This notebook is an adaptation of the [original by *Aurélien Gerón*](https://github.com/ageron/handson-ml3/blob/main/02_end_to_end_machine_learning_project.ipynb), from his book: [Hands-On Machine Learning with Scikit-Learn, Keras, and TensorFlow, 3rd Edition. Aurélien Géron](https://www.oreilly.com/library/view/hands-on-machine-learning/9781098125967/)

**Feature engineering** is the process of using domain knowledge to create new features (variables) from raw data that make machine learning algorithms work better. While [Exploratory Data Analysis (EDA)](e2e030_eda.ipynb) focuses on *understanding* the data, feature engineering focuses on *transforming* it to improve model performance.

This is often one of the most impactful steps in a machine learning pipeline: well-engineered features can dramatically improve model accuracy, while poorly chosen features can limit what even sophisticated algorithms can achieve.

## Previous steps

In [None]:
import pandas as pd
import numpy as np
from sklearn.model_selection import train_test_split

housing = pd.read_csv("./data/housing.csv") # Load the dataset

# Generation of training and test sets through stratified sampling by median income
train_set, test_set = train_test_split(housing, test_size=0.2,
    stratify=pd.cut(housing["median_income"], bins=[0., 1.5, 3.0, 4.5, 6., np.inf], labels=[1, 2, 3, 4, 5]),
    random_state=42
    )

housing = train_set.drop("median_house_value", axis=1)
housing_labels = train_set["median_house_value"].copy()

## Combining attributes

It will often make sense to try to combine certain variables to obtain new, more useful variables. For example, the total number of rooms is not very useful if we don't know how many households there are. What we really want is the number of rooms per household. Similarly, the total number of bedrooms alone is not very useful: we probably want to compare it with the number of rooms. And population per household also seems like an interesting attribute combination to look at. Let's create these new variables.

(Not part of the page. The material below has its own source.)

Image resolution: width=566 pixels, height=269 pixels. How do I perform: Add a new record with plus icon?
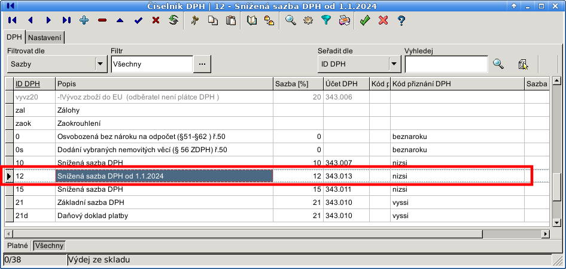pos(84,20)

Therefore, we add columns with these new variables to the dataframe and see their correlations with 'median_house_value'.

In [None]:
housing["rooms_per_house"] = housing["total_rooms"] / housing["households"] # number of rooms per house
housing["bedrooms_ratio"] = housing["total_bedrooms"] / housing["total_rooms"] # ratio of bedrooms to total rooms
housing["people_per_house"] = housing["population"] / housing["households"] # number of people per house

In [None]:
corr_matrix = housing.corr(numeric_only=True)
corr_matrix["median_house_value"].sort_values(ascending=False, key=np.abs)

We've obtained a new attribute "bedrooms_ratio" that has a much higher correlation with "median_house_value" than the total number of rooms or bedrooms. Apparently, houses with a lower bedroom/room ratio tend to be more expensive. Additionally, the number of rooms per household also has a higher correlation than the total number of rooms or bedrooms.

Note that in a real pipeline, these transformations would be implemented as custom transformers to ensure they are applied consistently to both training and test data. See [Custom Transformers](e2e051_custom_transformers.ipynb) for how to create reusable transformers that can be integrated into scikit-learn pipelines.